Yeah I wonder about the boots too....


----------



## Smushygirl (Jul 22, 2007)

Cass was very smart and funny as well as incredibly talented. The "ham sandwich incident" as far as I know is a myth. It has been written by her friends that she probably died from heart issues surrounding drug abuse and her weight. 

John and Michelle were married and Cass was madly in love with Denny Doherty. Her love for him was unrequited, however, and she was broken hearted when Michelle, her best friend, decided to have an affair with him. It's a big part of what broke the group up. 

As far as I know, she had one child, *a girl* she named Owen. She never revealed who Owen's father was.


----------



## Violet_Beauregard (Jul 22, 2007)

FYI, Owen Elliot-Kugell is Cass's daughter. I know... odd name for a girl, but she is female. LOL







Missblueyedeath said:


> I went searchin and found : The Cass Elliot homepage it has facts, lyrics, TONS of photos and *the page is ran by her son*!
> 
> Also here is a larger version of the first photo, the shirt looks hand made and kinda crafty!!
> 
> ...


----------



## Ruby Ripples (Jul 22, 2007)

Her legs seem to have been quite slim, I think ordinary boots would have fitted her. And I don't even think she was very fat. She had a fat chin and appears to have been apple shaped. those awful chiffon curtainy dresses make her look like a ball on toothpicks. I suppose though she was very fat compared to the norm 40 yrs ago.


----------



## tinkerbell (Jul 22, 2007)

Ruby Ripples said:


> Her legs seem to have been quite slim, I think ordinary boots would have fitted her.



I was thinking the same thing about her legs - that from the pictures, it looks like just regular boots would fit her.


----------



## Tina (Jul 22, 2007)

Yes, someone was making her clothes, because believe me, even though she was way older than I, even 10-15 years later, I still couldn't find anything cute. And as a young girl at the time she was popular, I truly, truly wanted some cute Mod/Carnaby St. fashions and nothing even came CLOSE to fitting me.

My mother used to use white go-go boots to try to bribe me to lose weight. I never could do it and and always felt like a failure who stuck out like a sore thumb in clothes made for women (and un-fashionable women at that). I believe that's why I love clothes so much now -- I couldn't find clothing that I liked until well into adulthood and always felt hideously dressed.


----------



## saucywench (Jul 22, 2007)

Tina said:


> I believe that's why I love clothes so much now -- I couldn't find clothing that I liked until well into adulthood and always felt hideously dressed.


Same here, Tina.


----------



## Tina (Jul 23, 2007)

It sounds overly dramatic, Cindy, but going through that odd girl out clothing-wise -- ALWAYS being out of step, wearing bullet-proof polyester and old womens' clothing -- really affected me as much as the constant teasing and judgement of my size. I mean, my clothes were vile and ugly and there were no other alternatives. It might have helped a little to have known someone else in my predicament at the time. Maybe.

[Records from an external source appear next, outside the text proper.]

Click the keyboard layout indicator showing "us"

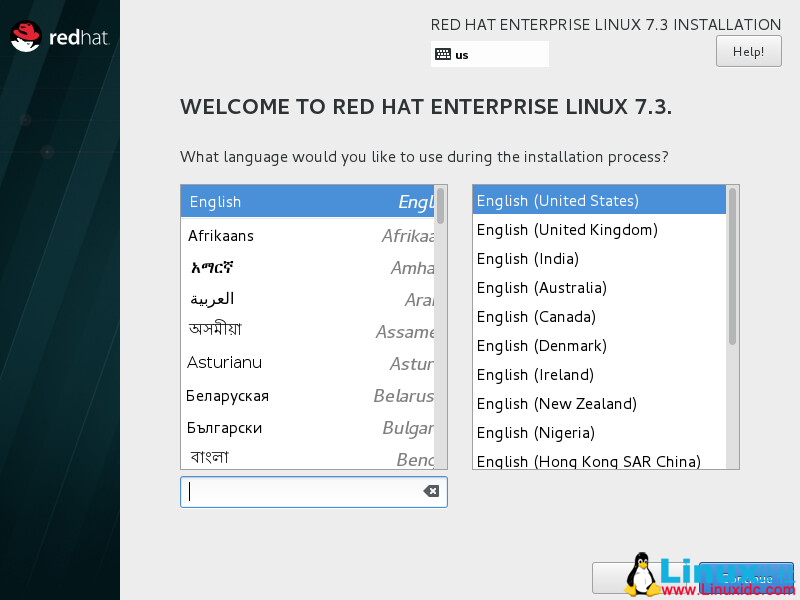489,54
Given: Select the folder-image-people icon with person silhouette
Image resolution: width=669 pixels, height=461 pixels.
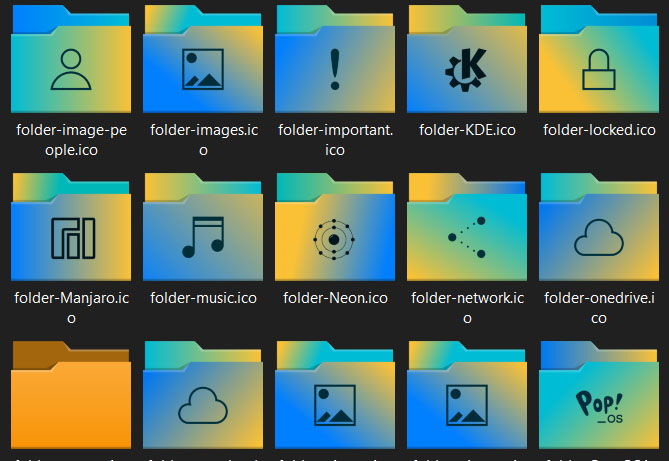Looking at the screenshot, I should 70,62.
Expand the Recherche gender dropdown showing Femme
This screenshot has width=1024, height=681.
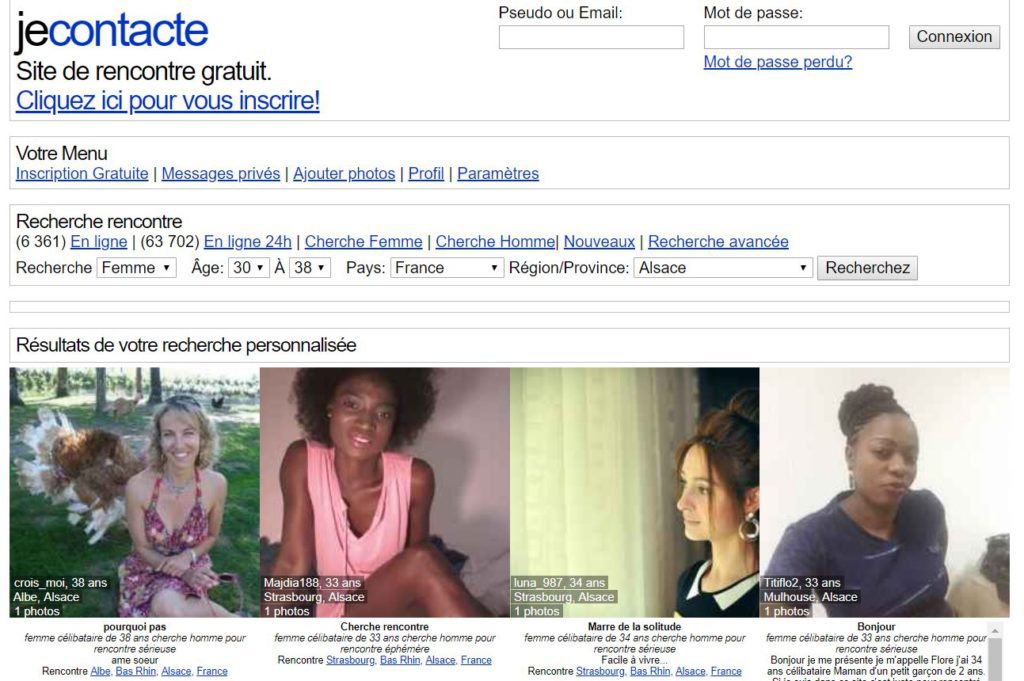pos(136,268)
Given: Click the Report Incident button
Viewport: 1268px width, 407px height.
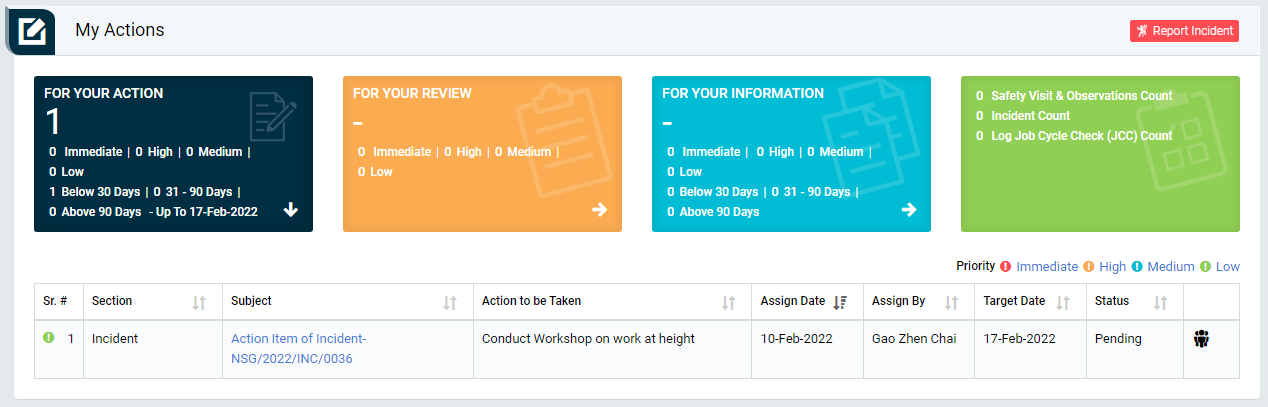Looking at the screenshot, I should (x=1184, y=31).
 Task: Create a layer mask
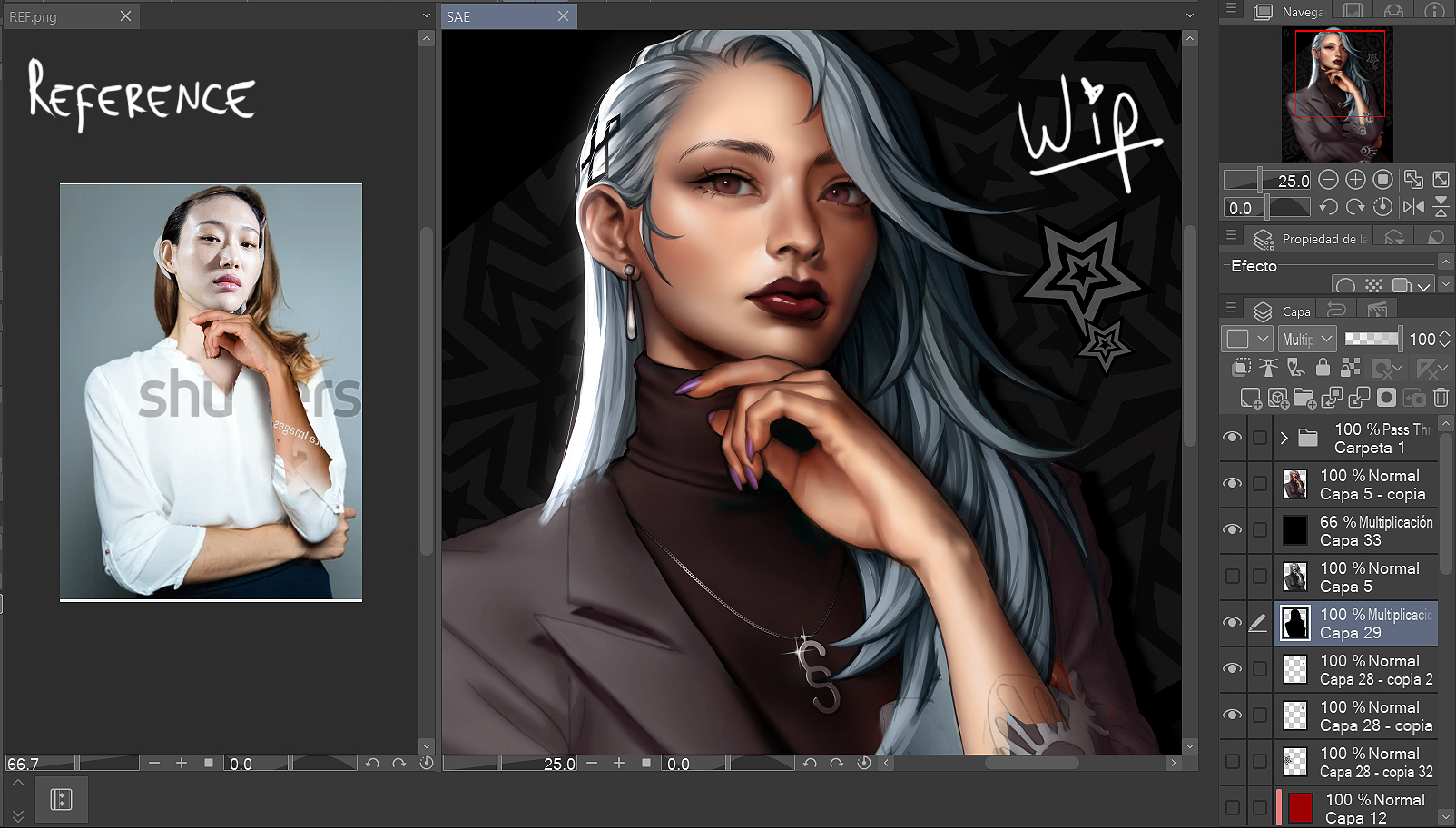tap(1386, 398)
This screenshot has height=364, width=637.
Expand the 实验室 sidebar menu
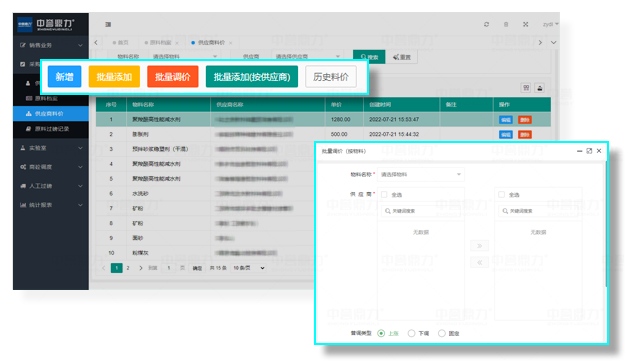[51, 148]
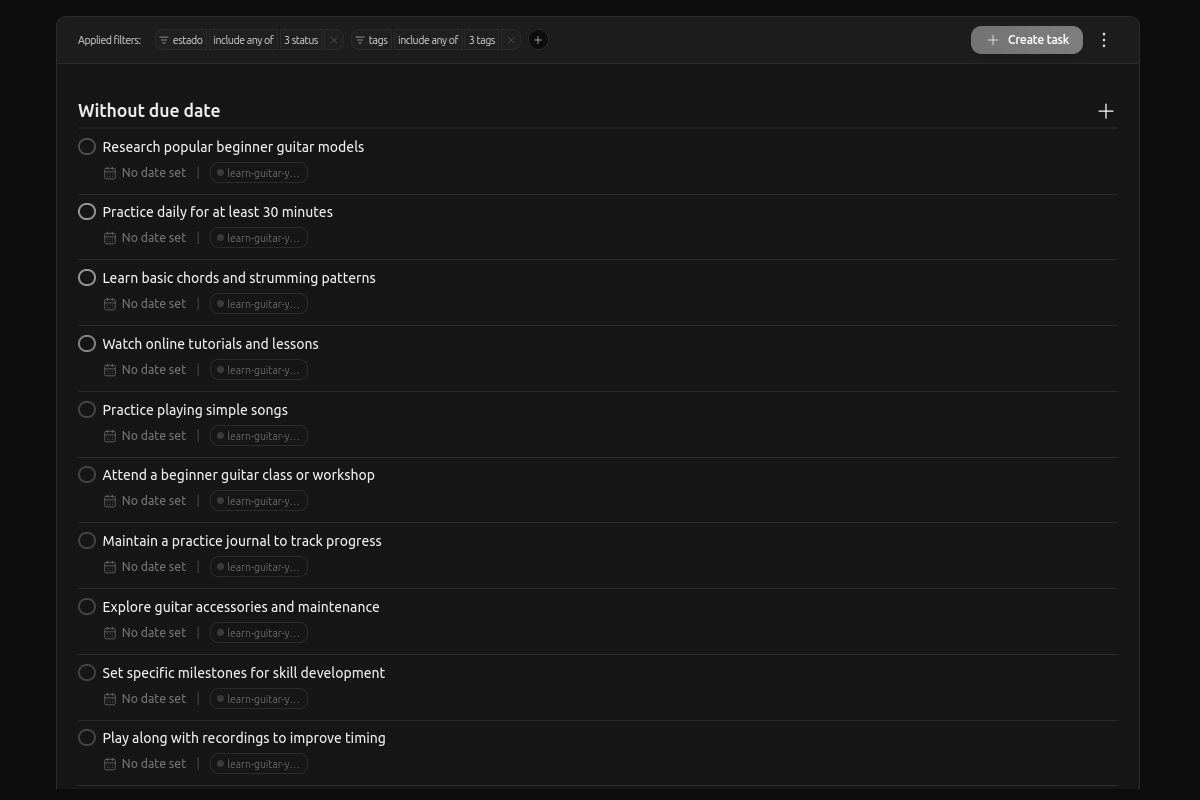Screen dimensions: 1200x800
Task: Click the calendar icon on 'Watch online tutorials and lessons'
Action: 110,369
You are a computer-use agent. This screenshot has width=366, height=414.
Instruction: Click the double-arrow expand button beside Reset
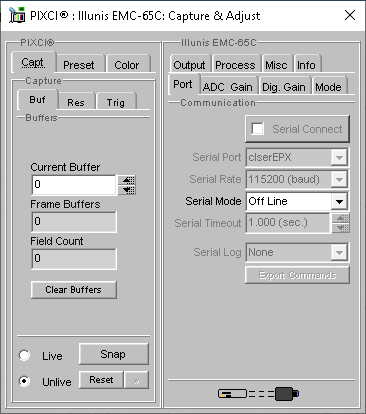pyautogui.click(x=136, y=380)
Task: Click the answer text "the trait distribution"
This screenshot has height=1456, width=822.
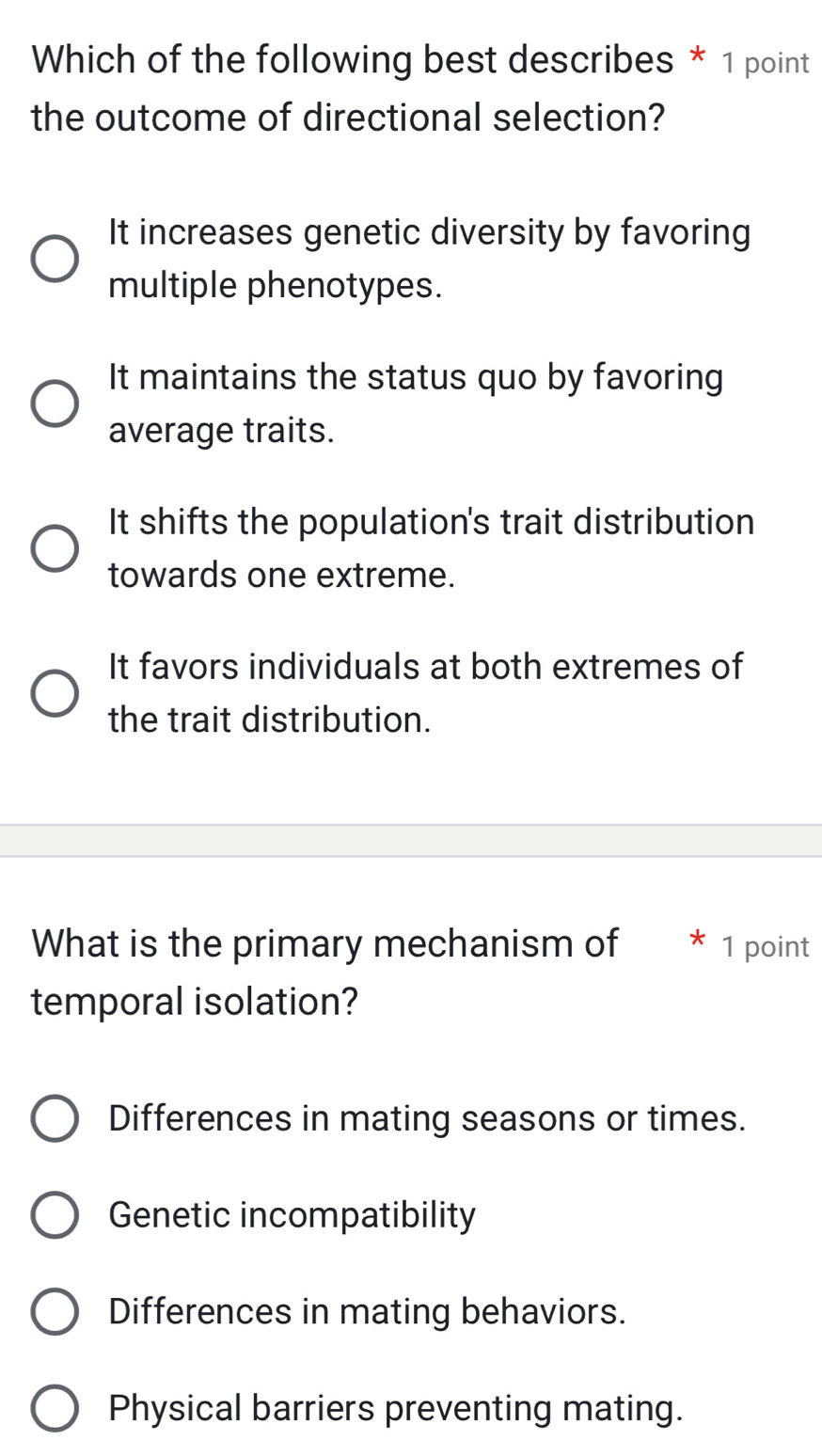Action: (x=268, y=720)
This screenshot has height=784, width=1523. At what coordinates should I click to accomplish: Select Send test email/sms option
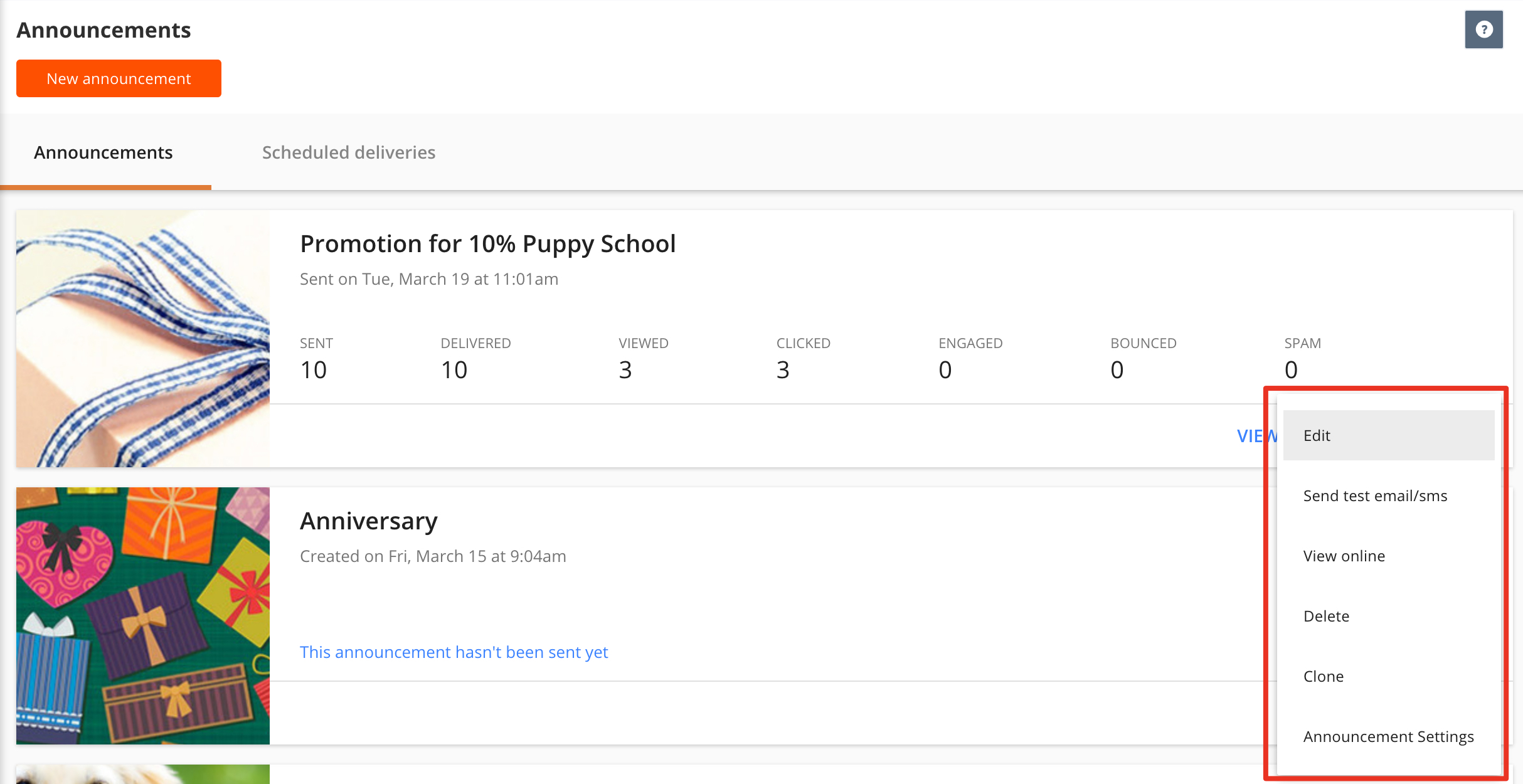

If I had money -- I mean REAL money -- I'd likely have a place with enough rooms so that I could turn one whole, big room into a closet. No one really needs that many items of clothing and accessories, but I'd still probably do it. It's a sickness.


----------



## Ned Sonntag (Jul 23, 2007)

Smushygirl said:


> Cass was very smart and funny as well as incredibly talented. The "ham sandwich incident" as far as I know is a myth. It has been written by her friends that she probably died from heart issues surrounding drug abuse and her weight.
> 
> John and Michelle were married and Cass was madly in love with Denny Doherty. Her love for him was unrequited, however, and she was broken hearted when Michelle, her best friend, decided to have an affair with him. It's a big part of what broke the group up.
> 
> As far as I know, she had one child, *a girl* she named Owen. She never revealed who Owen's father was.


I'd read that Owen's dad was a folksinger James Hendricks, but wait, maybe he was just Cass' first husband...


----------



## Esme (Jul 23, 2007)

Tina said:


> It sounds overly dramatic, Cindy, but going through that odd girl out clothing-wise -- ALWAYS being out of step, wearing bullet-proof polyester and old womens' clothing -- really affected me as much as the constant teasing and judgement of my size. I mean, my clothes were vile and ugly and there were no other alternatives. It might have helped a little to have known someone else in my predicament at the time. Maybe.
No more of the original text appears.